§ **Task requirements**
Extract every line between the one with "You are a GUI" and the end of the entries, both included, word for word and free of pictures.

§ **Pixel coordinate grounding data**
——————————

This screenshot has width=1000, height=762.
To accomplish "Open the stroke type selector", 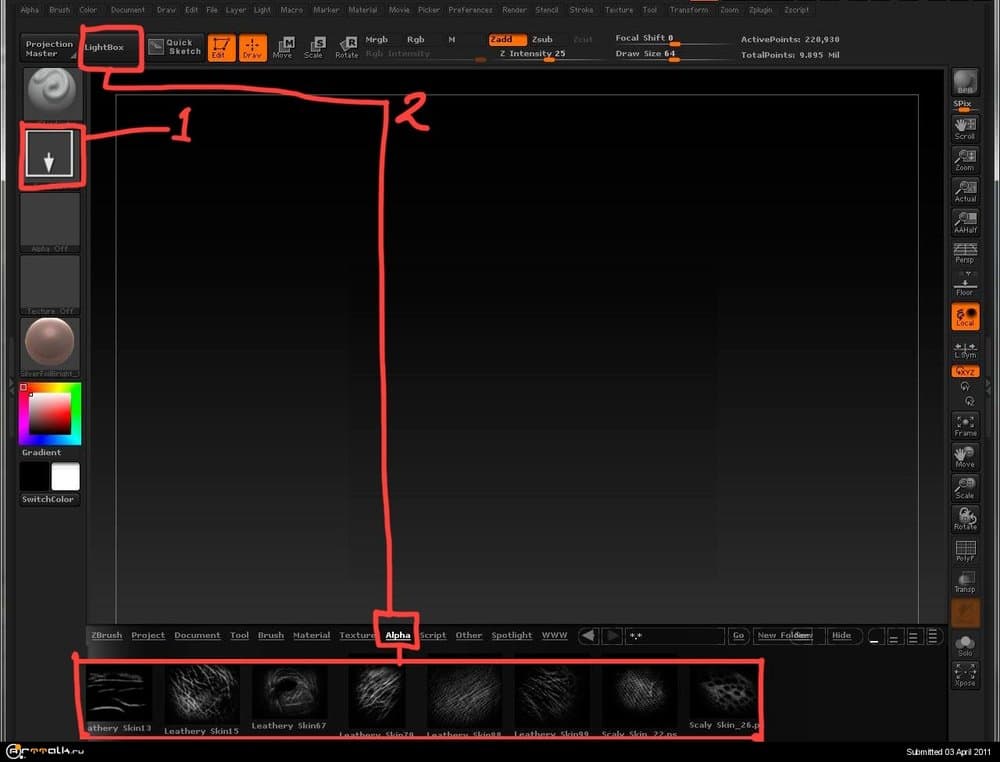I will (50, 157).
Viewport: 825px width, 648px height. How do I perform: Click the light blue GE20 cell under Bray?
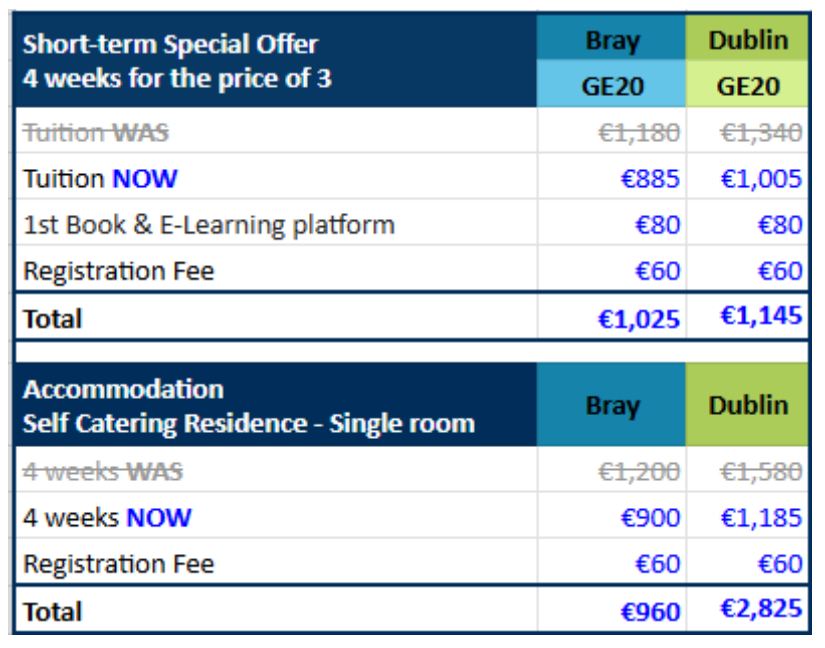pos(612,86)

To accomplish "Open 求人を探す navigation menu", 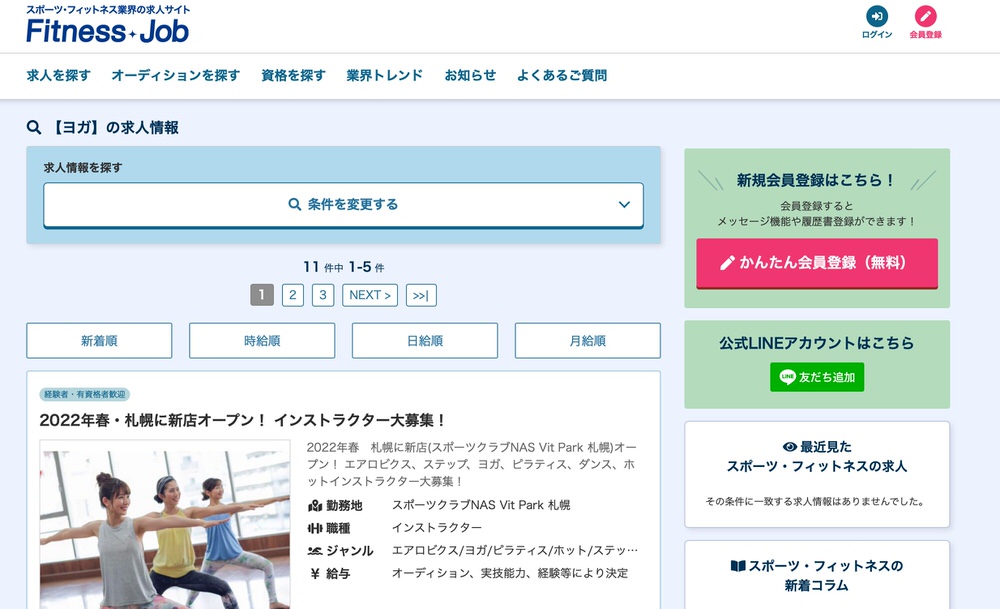I will point(58,75).
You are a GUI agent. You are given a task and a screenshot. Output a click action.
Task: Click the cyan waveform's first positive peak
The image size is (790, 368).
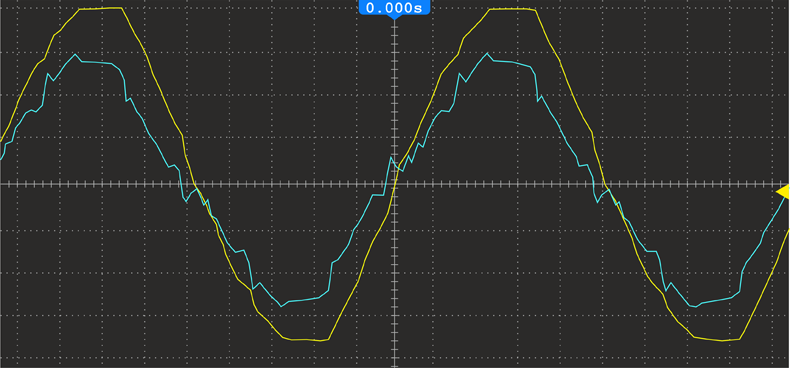tap(75, 54)
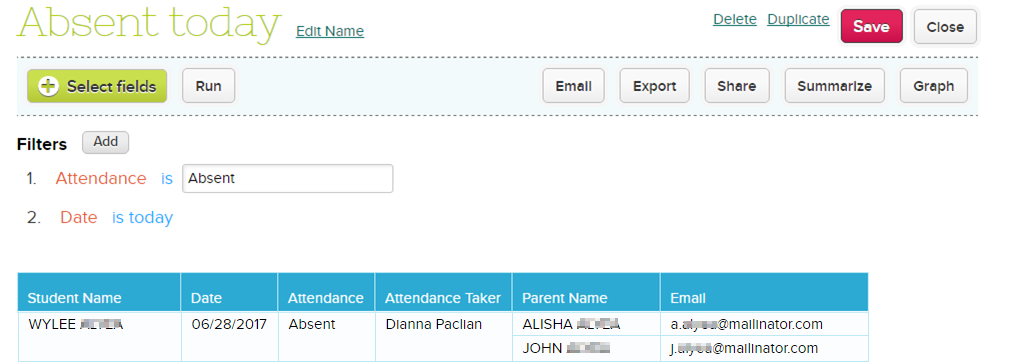Change the 'is today' date condition
The image size is (1026, 364).
point(143,217)
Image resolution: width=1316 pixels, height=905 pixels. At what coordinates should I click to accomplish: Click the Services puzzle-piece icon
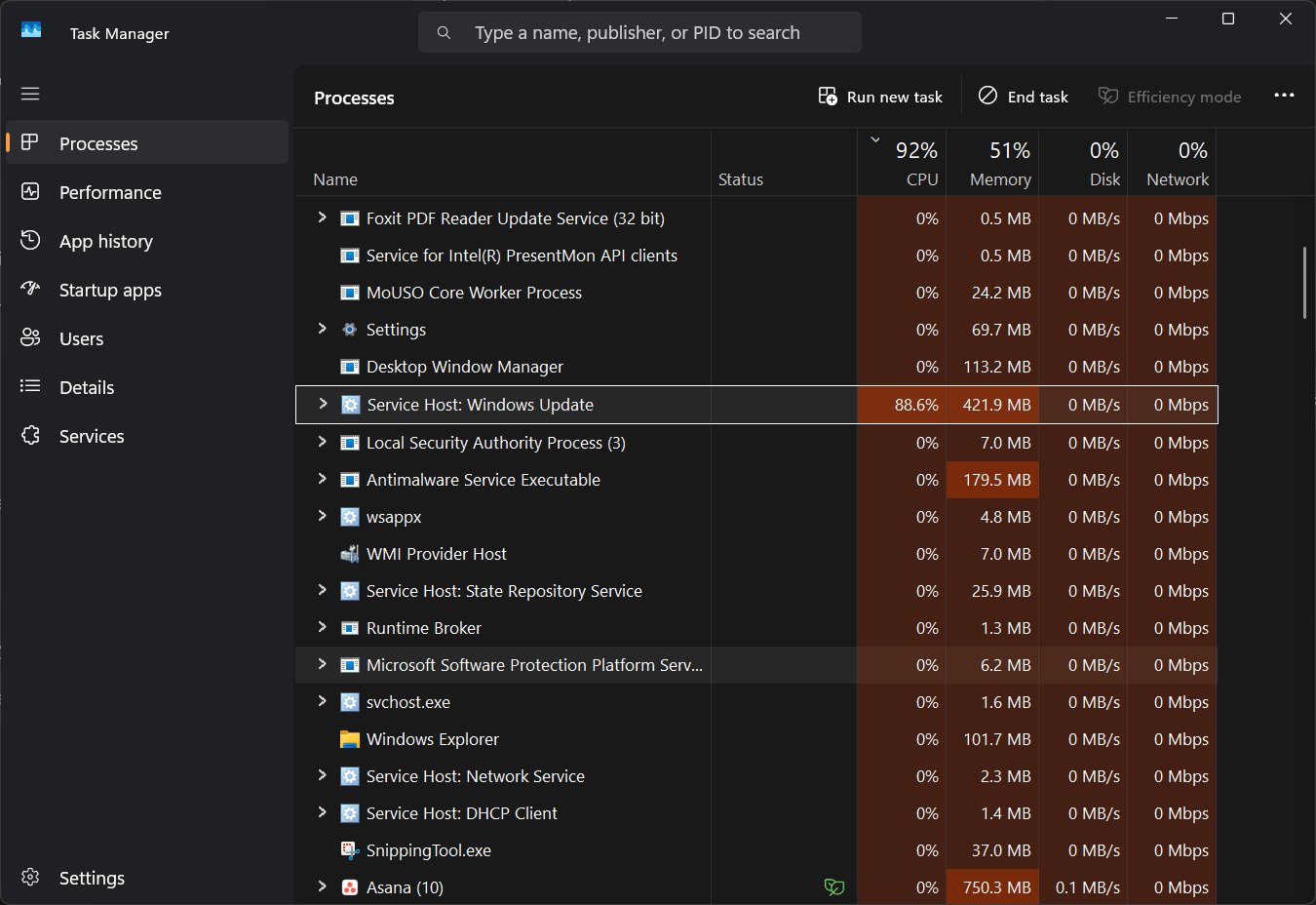(30, 436)
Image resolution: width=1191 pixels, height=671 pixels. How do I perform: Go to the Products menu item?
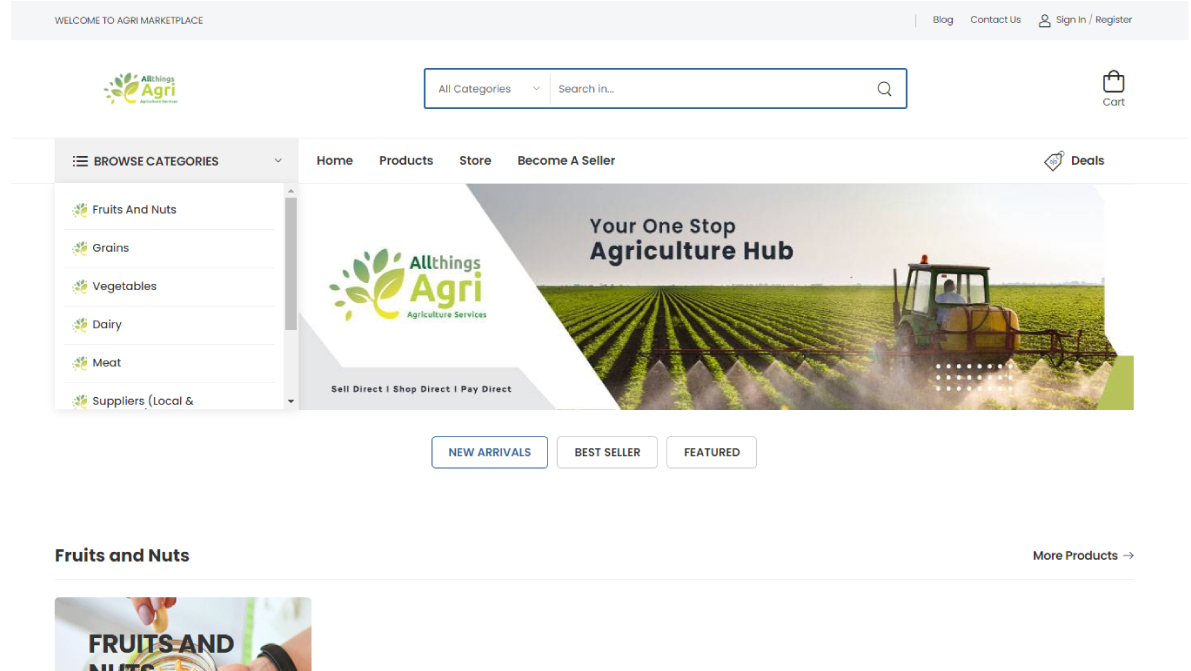pyautogui.click(x=406, y=161)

——————————

§ **Output below**
You are a GUI agent. You are given a task and a screenshot. Output a click action.
Task: Click the cyan waveform's first positive peak
The image size is (790, 368).
tap(75, 54)
Change the 'is today' date condition
The image size is (1026, 364).
point(143,217)
Image resolution: width=1316 pixels, height=905 pixels. At what coordinates should I click to accomplish: Click the Services puzzle-piece icon
(30, 436)
Image resolution: width=1191 pixels, height=671 pixels. How do I perform: Go to the Products menu item?
pyautogui.click(x=406, y=161)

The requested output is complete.